Ingeborg n’a pas eu la choix et en 1939, elle décidé d’émigrer aux Etats-Unis. Mais là aussi la vie ne fut pas facile et après 48 refus d’universités, elle trouva enfin une école le “Medical Collège” qui lui permit de terminer ses études à Philadelphie. En 1944, elle exerça pour la première fois son métier de médecin et lors de sa carrière universitaire américaine, elle obtint de nombreuses récompenses. Le Président Truman la félicita même pour ses recherches sur la conservation du sang. 

Mais l’histoire n’est pas terminée. Dans les années 50, Ingeborg Rapoport fut séduite par les idées communistes mais avec le Maccarthysme ce n’était pas bien vu aux USA. Alors encore une fois, elle traversa l’Atlantique pour s’établir en Autriche. Puis elle s’installa en Allemagne de l’Est et plus précisément Dresde pour fonder la première clinique de néonatologie en RDA.

Malgré ces épreuves, Ingeborg n’éprouve aucun ressentiment et déclare même “Je suis terriblement chanceuse dans mon malheur”…

Les années ont passé et sur les conseils de ses enfants, elle a commencé à se renseigner pour savoir si symboliquement elle pouvait obtenir sa thèse à Hambourg afin de tourner définitivement la page. Cependant, elle fut incapable de remettre la main sur un exemplaire de son travail vieux de 77 ans, et fut obligé de recommencer à zéro car l’Université sans trace écrite de son mémoire ne pouvait lui décerner qu’un diplôme honorifique. Qu’à cela ne tienne et malgré une vue défaillante et une mémoire qui lui fait quelquefois défaut, Ingeborg a présenté un travail qui a forcé l’admiration de ses pairs “Madame Rapoport a acquis des connaissances remarquable au sujet de la diphtérie. Compte tenu notamment de son âge, elle était brillante”

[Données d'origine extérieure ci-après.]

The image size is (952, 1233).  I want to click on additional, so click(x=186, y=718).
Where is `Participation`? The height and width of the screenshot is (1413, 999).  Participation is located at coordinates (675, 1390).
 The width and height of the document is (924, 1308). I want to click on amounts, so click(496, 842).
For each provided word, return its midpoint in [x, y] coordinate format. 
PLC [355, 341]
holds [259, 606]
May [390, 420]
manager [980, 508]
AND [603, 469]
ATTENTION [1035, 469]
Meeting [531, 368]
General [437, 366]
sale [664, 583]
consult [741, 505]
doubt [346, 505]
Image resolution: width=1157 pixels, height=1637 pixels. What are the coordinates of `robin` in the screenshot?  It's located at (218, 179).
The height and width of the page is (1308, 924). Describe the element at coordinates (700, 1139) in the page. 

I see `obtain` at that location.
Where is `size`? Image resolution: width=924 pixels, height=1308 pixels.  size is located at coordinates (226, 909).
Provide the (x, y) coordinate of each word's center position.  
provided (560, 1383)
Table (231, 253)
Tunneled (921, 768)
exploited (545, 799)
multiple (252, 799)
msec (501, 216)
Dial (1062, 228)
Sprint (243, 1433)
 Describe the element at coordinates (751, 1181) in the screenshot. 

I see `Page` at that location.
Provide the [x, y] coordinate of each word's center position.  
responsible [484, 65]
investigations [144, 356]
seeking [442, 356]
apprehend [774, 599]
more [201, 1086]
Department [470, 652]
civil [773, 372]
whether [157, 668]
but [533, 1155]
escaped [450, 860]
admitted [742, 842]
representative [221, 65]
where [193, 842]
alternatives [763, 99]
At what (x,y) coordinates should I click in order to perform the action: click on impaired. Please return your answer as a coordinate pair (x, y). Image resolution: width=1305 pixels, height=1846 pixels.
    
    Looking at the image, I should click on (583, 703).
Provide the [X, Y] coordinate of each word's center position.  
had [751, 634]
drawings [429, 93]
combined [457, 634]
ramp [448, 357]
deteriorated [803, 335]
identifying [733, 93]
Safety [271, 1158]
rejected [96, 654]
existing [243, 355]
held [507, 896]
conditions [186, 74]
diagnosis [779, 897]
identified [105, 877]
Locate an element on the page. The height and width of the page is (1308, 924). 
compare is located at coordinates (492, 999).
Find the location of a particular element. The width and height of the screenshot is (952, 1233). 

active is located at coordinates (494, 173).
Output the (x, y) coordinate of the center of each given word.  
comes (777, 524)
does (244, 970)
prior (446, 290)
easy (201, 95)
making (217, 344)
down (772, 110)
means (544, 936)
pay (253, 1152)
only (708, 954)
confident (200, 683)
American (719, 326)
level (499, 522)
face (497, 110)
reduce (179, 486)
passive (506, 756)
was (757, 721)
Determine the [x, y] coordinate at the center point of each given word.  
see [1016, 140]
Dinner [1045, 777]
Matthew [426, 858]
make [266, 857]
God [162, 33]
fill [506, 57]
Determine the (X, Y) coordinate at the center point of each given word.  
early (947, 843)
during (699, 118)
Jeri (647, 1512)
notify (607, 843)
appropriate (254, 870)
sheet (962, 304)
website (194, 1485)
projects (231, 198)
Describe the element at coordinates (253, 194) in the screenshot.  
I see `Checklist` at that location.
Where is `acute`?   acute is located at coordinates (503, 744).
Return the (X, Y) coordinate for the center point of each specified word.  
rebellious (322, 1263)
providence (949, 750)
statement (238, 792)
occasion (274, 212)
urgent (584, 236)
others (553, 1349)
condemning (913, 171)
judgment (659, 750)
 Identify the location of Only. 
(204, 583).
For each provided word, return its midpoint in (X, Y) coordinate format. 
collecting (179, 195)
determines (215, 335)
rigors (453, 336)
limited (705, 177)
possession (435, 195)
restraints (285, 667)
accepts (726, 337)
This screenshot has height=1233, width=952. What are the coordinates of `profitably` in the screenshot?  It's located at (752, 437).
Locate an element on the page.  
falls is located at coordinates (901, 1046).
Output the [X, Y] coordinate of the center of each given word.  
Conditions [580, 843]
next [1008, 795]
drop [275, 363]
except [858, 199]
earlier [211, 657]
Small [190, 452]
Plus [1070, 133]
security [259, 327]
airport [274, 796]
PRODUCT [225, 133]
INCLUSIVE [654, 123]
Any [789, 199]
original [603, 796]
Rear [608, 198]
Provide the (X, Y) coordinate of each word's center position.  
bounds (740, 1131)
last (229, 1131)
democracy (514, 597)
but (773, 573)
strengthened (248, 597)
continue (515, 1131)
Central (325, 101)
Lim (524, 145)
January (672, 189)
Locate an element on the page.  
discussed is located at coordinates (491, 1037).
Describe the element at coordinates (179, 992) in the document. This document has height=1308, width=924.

En outre, Frau Rapoport, comme elle se nomme maintenant déclare “Je sais beaucoup plus sur la diphtérie maintenant qu’en 1938. Ce travail est bien meilleur que le précédent”…

Cependant, se replonger dans son passé n’a pas été simple et cela a fait remonter des mauvais souvenirs. Ses nuits sont encore hantées par le cauchemar de 1938 et de la période nazie mais pour conclure, Ingeborg dit souvent à qui veut l’entendre “j’ai eu une belle vie…mais un peu chaotique“…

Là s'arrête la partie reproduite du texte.